- **THE TASK**
Can you duplicate the entries below word for word, from the line containing "You are a GUI" through the end of the entries, including both of those lines and leaving out the pictures?

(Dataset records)
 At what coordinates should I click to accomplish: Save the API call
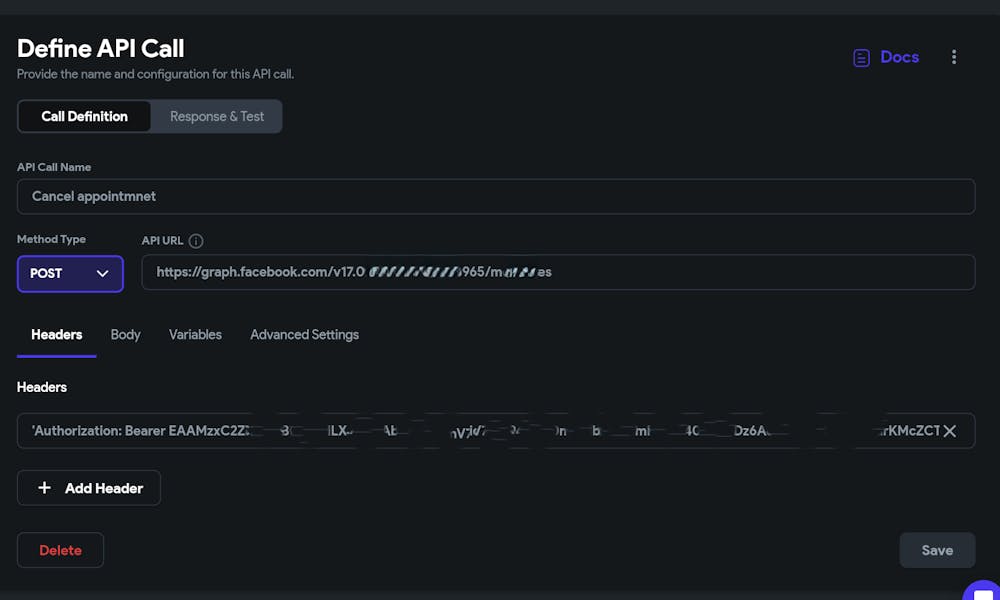point(937,550)
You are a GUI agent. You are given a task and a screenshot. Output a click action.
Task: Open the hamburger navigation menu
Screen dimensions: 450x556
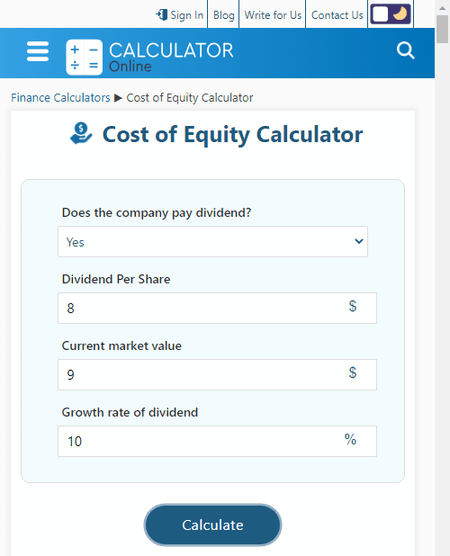[x=38, y=51]
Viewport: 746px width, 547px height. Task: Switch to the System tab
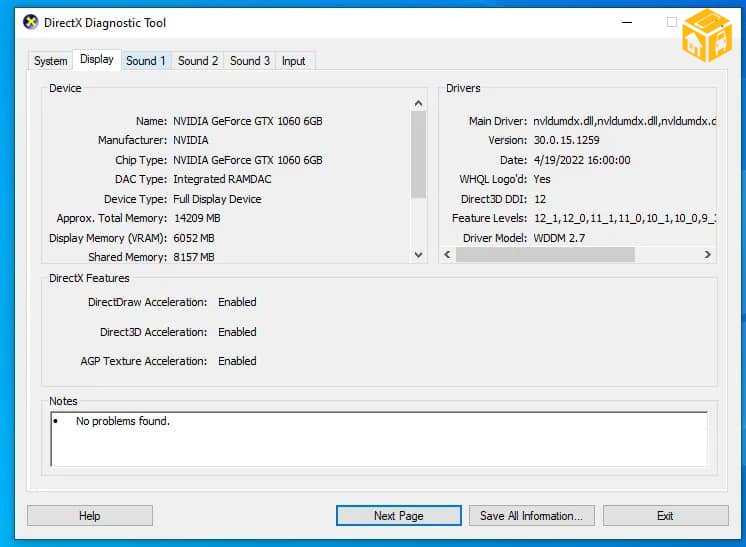(50, 61)
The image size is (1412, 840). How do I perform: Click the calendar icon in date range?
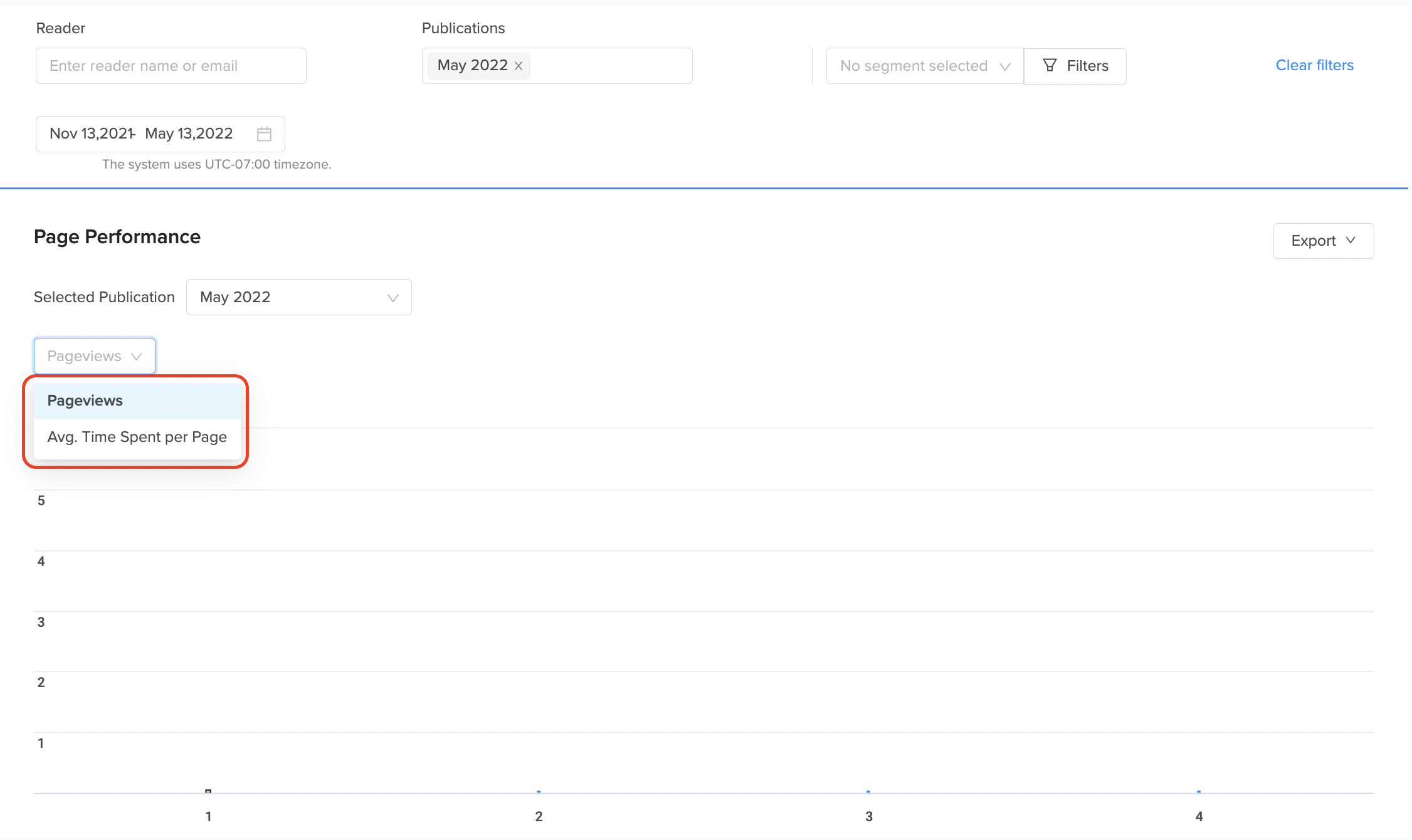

- **OUTPUT FOR THIS TASK**
You are a GUI agent. You are given a task and a screenshot. Output a click action.
Task: Open the hamburger navigation menu
Screen dimensions: 450x556
[x=38, y=51]
Viewport: 746px width, 547px height. Task: Switch to the System tab
(50, 61)
The image size is (1412, 840). How do I perform: Click the calendar icon in date range?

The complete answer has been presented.